The expansion, in addition to the new rooms and a few upgrades to existing rooms, includes an elevator, a new fitness center, meeting room, business center, two fully accessible handicap rooms and a new entrance that will allow people with disabilities to come and go freely, without help from hotel staff.

The front desk has also expanded and the Monks’ Bar, a sitting room and European-style hotel bar that will feature food, will open soon.

Financing for the project was provided by First National Bank, the Northside Community Development Fund and the Graf family. Bridges & Company provided general contracting services, Denny Campbell Architects provided architectural services and Richard Lawrence Design provided interior design services.

What makes the Priory special, though, are the careful details hand-selected by Graf himself for each room.

The works of art that adorn the walls are a combination of original paintings, beautifully matted and framed prints of antique line drawings and maps.

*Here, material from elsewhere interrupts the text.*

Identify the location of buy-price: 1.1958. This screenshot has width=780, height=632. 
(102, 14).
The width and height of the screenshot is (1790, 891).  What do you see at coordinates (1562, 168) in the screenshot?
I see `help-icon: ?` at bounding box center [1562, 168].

A majority of the art came from the Shaw Galleries Downtown, Graf said, and some pieces came from the Graf family’s collection.

The new rooms, officially called the “classic” rooms because of their larger vanities, smooth lines, rich colors and timeless furniture, are distinct from the “historic” rooms of the original monastery building, but come together seamlessly.

The specially-ordered chairs in the classic rooms, for example, match the upholstery of some of the genuine antique chairs in one of the historic rooms.

The beds are another special touch.

“It’s very rare that you go into a hotel and see a whole bed,” Graf said. “The headboards are usually bolted to the wall.”

Of course, free internet along with the brand-new widescreen LCD televisions in every room is nice, too.

The expansion came about because of a devastating fire that burned the apartment building next to the historic hotel to the ground in January 2009. The Priory suffered extensive smoke damage, and Graf said only last fall did they finally get rid of the lingering smell.

The apartment building owners decided not to rebuild, and the Grafs decided to purchase the property and expand their hotel.

The foundation for the expansion was laid in April 2010, and Graf said they had to “jump through a lot of hoops” to get everything up and running in time for a New Years wedding party that had booked the hotel.

A few things are left to be done. The bottom floor with the new fitness center and meeting room has yet to be completed, and one custom-ordered historic replica door has yet to make appearance. It has been temporarily replaced with a plain one.

Once completed, the Priory Hotel could easily become a destination in and of itself, rather than simply another place to stay.

“We were successful in what we were doing, but we felt we could improve our product,” Graf said.